Saved data entries:
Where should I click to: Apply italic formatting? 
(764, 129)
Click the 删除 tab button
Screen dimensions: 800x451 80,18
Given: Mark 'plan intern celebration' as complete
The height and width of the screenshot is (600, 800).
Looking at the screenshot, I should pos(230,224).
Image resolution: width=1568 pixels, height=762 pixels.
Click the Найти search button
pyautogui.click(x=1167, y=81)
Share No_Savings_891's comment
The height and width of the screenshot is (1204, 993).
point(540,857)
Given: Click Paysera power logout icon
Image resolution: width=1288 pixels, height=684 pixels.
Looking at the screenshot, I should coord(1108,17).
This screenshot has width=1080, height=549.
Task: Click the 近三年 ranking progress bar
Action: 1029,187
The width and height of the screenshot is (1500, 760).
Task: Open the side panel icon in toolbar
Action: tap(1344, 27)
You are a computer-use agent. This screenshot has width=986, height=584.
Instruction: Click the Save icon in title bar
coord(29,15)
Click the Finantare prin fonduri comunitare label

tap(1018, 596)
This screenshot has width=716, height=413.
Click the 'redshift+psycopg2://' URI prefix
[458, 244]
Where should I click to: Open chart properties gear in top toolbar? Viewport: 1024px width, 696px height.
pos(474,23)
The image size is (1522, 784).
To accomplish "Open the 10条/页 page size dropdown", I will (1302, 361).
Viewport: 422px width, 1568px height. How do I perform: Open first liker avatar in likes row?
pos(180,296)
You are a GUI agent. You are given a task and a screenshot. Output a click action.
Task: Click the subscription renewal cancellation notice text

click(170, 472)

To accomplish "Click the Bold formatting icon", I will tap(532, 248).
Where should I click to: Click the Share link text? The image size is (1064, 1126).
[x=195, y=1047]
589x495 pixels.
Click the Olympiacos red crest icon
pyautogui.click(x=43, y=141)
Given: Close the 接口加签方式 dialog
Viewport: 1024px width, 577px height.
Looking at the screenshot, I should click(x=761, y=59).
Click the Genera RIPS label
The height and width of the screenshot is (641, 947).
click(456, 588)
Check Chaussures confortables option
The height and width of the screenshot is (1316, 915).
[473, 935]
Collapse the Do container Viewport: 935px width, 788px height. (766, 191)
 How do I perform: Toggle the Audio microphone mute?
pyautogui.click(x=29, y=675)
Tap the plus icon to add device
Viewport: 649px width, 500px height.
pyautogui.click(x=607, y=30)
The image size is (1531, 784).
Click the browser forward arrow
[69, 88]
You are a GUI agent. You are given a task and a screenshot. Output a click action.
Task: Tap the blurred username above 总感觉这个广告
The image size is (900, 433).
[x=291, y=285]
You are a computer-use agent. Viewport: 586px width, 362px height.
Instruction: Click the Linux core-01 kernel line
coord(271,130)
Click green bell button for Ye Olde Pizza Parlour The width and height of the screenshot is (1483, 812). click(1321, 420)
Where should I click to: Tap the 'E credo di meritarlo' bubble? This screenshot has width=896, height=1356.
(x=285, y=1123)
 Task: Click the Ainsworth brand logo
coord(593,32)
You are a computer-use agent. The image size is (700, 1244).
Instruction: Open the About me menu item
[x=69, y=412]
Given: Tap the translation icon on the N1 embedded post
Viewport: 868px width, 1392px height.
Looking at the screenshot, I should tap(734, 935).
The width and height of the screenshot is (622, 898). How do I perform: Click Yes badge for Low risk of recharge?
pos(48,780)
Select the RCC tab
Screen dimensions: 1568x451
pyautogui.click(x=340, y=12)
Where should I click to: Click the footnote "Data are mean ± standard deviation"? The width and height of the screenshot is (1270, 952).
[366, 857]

▶ [TASK DIRECTIONS]: Make a copy of each line in the records above that has the word "agent".

▶ [EXERCISE OUTPUT]:
You are a computer-use agent. This screenshot has width=986, height=584.
You are a GUI agent. You are given a task and a screenshot. Output a click action.
You are a GUI agent. You are given a task and a screenshot. Output a click action.
You are a computer-use agent. Viewport: 586px width, 362px height.
You are a computer-use agent. The image size is (700, 1244).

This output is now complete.